Faltou mudança Quem também se bateu sobre o assunto, em conversa com o i, foi o deputado socialista Ascenso Simões, que começou por afirmar, sem dúvidas, que “vamos ter eleições em fevereiro”.
“O país vai ficar a aguardar meio ano por um novo orçamento, isto se as negociações para a constituição de um novo Governo não se arrastarem”, continuou o deputado, recordando os casos da Holanda e da Bélgica, onde “chegam a ser meses”. Ascenso Simões lamentou o adiamento iminente de assuntos como “fundos comunitários, investimento estrangeiro e a recuperação económica”, bem como um atraso “no regresso aos indicadores pré-pandémicos”.
Quando questionado sobre aquilo que “faltou” para que o OE2022 fosse aprovado, Ascenso Simões falou numa mudança dos partidos à esquerda do PS: “Temos uma dívida enorme que não facilita a aceitação de propostas incomportáveis”.
Europa preocupada A iminente crise política em Portugal já chegou a Bruxelas, onde Valdis Dombrovskis, vice-presidente da Comissão Europeia, comentou o chumbo do OE2022, durante uma conferência de imprensa na capital belga. “Teremos agora de avaliar a situação com as autoridades portuguesas relativamente ao esboço de plano orçamental para 2022 e decidir como proceder ao certo, no sentido em que precisamos de compreender com as autoridades portuguesas quais são as perspetivas, quão cedo poderá chegar o próximo orçamento”, declarou Dombrovskis, que colocou ainda pontos de interrogação sobre o planeamento orçamental que Portugal entregou em Bruxelas, em meados de outubro.
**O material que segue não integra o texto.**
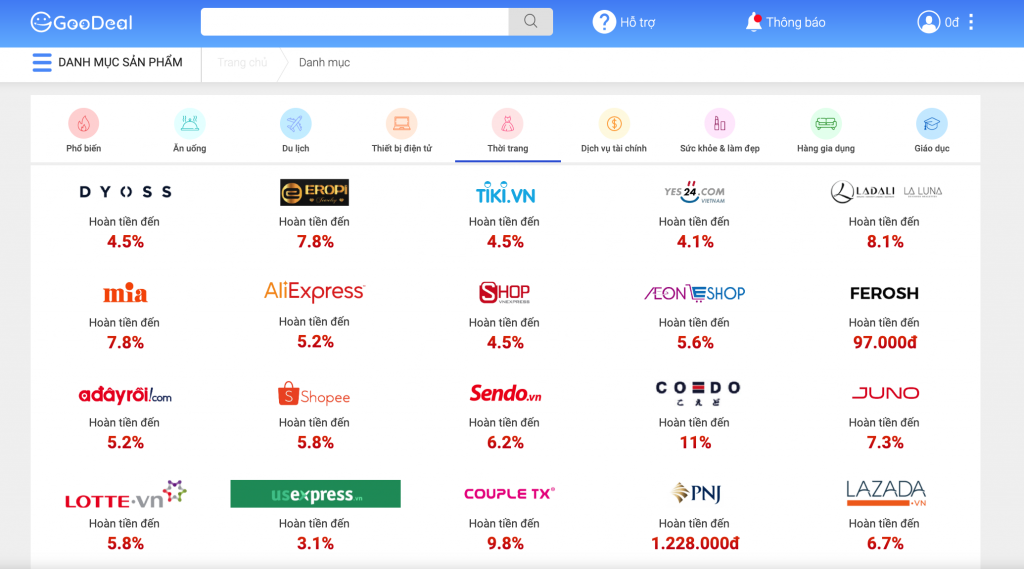Open the Hàng gia dụng category
The image size is (1024, 569).
pyautogui.click(x=825, y=124)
Pela frente estarão, admitiu o vice-presidente, “algumas consultas com as autoridades portuguesas para encontrar uma forma concreta de seguirmos em frente”.
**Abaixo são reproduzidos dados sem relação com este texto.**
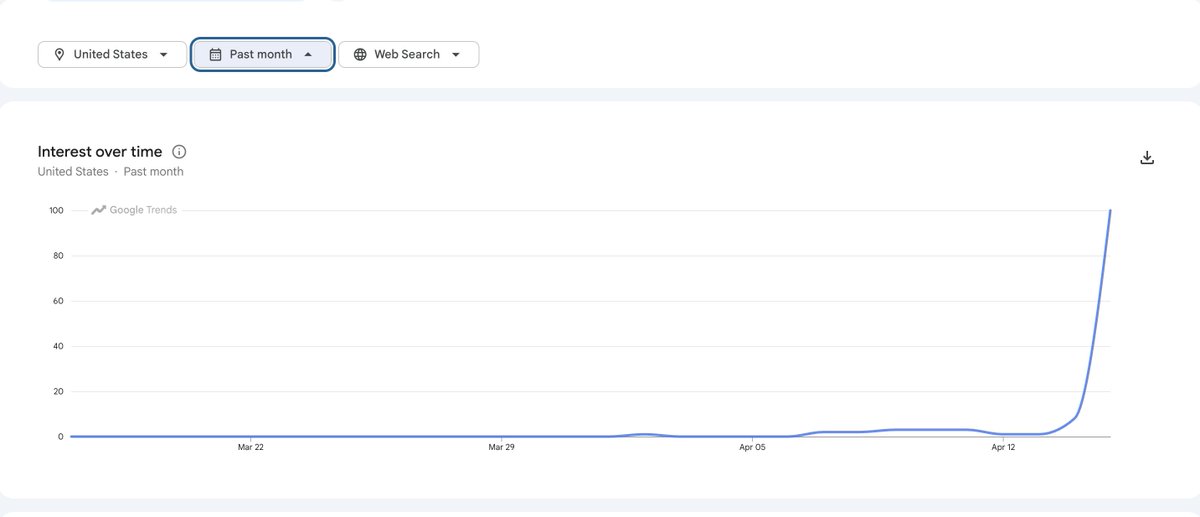Click the Google Trends logo in the chart
The width and height of the screenshot is (1200, 517).
click(x=134, y=210)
Ainda assim, sobre o Plano de Recuperação e Resiliência, Dombrovskis não deixou nada a temer aos portugueses. “Os Planos de Recuperação e Resiliência têm de coexistir com os desenvolvimentos políticos em cada Estado-membro”, garantiu, antes de realçar que “já estão a ter lugar algumas mudanças governamentais [nos Estados-membros] e outras vão seguir-se”, tranquilizando aqueles que temem uma mudança no regime da ‘bazuca europeia’ para Portugal. “Os desembolsos estão ligados ao cumprimento de objetivos e metas concretos, e esse continua a ser o caso”, concluiu.